RAM requirements depend on the size of the genome you are aligning against. General rule is about 3 times the size of the reference genome. A minimum of 8Gbyte RAM is recommended for alignments against Human genome.
- Download Novoalign tar file from www.novocraft.com, just click the I agree button and then look for the latest release named like “Novo Package V2.xx.xx for X86-64 Linux (Static LInk)”
- Untar with command:
tar -xzf novo*tar.gz
This will create a folder ./novocraft with Novoalign programs and some documentation files and perl scripts.

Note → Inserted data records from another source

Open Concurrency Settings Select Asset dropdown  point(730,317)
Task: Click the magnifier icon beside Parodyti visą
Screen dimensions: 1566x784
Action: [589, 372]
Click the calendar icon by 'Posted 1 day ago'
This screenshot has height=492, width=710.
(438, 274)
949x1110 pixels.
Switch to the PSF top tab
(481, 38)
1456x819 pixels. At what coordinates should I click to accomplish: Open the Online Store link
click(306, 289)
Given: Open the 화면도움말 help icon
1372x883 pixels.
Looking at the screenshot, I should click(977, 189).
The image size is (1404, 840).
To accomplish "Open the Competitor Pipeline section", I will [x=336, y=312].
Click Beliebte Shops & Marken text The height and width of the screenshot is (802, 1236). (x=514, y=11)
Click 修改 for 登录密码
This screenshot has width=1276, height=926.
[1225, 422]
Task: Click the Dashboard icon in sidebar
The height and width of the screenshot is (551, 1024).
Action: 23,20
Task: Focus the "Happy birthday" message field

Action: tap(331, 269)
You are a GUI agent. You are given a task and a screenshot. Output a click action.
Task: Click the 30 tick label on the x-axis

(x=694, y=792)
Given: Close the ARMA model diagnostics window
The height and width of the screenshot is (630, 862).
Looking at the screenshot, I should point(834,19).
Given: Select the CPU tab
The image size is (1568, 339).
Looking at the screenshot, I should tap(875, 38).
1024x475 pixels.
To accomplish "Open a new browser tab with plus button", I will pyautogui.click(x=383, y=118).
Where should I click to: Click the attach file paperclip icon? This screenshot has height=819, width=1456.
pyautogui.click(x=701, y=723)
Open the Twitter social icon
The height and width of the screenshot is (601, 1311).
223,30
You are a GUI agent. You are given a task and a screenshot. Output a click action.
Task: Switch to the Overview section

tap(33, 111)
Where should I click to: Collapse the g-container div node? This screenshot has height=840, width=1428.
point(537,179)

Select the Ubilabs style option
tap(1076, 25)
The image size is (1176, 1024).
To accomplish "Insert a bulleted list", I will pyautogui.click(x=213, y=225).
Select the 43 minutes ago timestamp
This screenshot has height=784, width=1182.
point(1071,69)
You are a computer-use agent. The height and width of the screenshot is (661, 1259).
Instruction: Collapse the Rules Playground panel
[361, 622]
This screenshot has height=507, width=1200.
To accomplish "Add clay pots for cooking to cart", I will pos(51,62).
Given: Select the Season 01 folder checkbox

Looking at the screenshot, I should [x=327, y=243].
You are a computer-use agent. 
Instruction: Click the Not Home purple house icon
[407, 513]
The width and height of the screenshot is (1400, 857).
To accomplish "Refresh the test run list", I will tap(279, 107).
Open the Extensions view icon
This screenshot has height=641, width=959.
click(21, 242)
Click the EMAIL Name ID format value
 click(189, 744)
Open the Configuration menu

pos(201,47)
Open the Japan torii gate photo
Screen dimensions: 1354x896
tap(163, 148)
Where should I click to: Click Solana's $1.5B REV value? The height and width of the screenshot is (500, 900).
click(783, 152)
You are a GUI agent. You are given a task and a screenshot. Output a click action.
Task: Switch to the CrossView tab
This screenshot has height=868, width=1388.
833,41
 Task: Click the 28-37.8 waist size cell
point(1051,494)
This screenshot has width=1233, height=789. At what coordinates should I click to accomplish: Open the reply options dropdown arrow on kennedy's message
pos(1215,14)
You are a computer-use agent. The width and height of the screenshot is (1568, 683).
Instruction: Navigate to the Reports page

- Download the Sample Data tar file that is attached to this page.
- Untar with command:
tar -xzf sampledata.tar.gz
This will create a folder ./sampledata with some files that we’ll use to run Novoalign
Build the indexed genome
-
./novocraft/novoindex ssuis.nix ./sampledata/S_suis.dna
Run Novoalign for Single End Reads
-
./novocraft/novoalign -d ssuis.nix -f ./sampledata/s_1_sequence.txt
Run Novoalign for Paired End Reads
-
./novocraft/novoalign -d ssuis.nix -f ./sampledata/s_1_0000.1.fastq ./sampledata/s_1_0000.2.fastq
Build the indexed genome
-
./novocraft/novoindex -b ssuis.nbx ./sampledata/S_suis.dna
Run Novoalign for Single End Bi-Seq Reads
-
./novocraft/novoalign -d ssuis.nbx -f ./sampledata/sim_biseq.1.fastq
Run Novoalign for Paired End Bi-Seq Reads
-
./novocraft/novoalign -d ssuis.nbx -f ./sampledata/sim_biseq.1.fastq ./sampledata/sim_biseq.2.fastq
Build the indexed genome for SOLiD colorspace alignment
-
./novocraft/novoindex -c ssuis.ncx ./sampledata/S_suis.dna
Run Novoalign for Single End SOLiD Reads
-
./novocraft/novoalignCS -d ssuis.ncx -f reads.csfastq
Run Novoalign for mate-pair SOLiD Reads
-
./novocraft/novoalignCS -d ssuis.ncx -f file_F3.csfastq file_R3.csfastq
Specify the library insert size and standard deviation of working with mate-pair libraries
-
./novocraft/novoalignCS -d ssuis.ncx -f file_F3.csfastq file_R3.csfastq -i 3000 200
Note that novoalignCS accepts reads in .csfasta and .csfastq formats.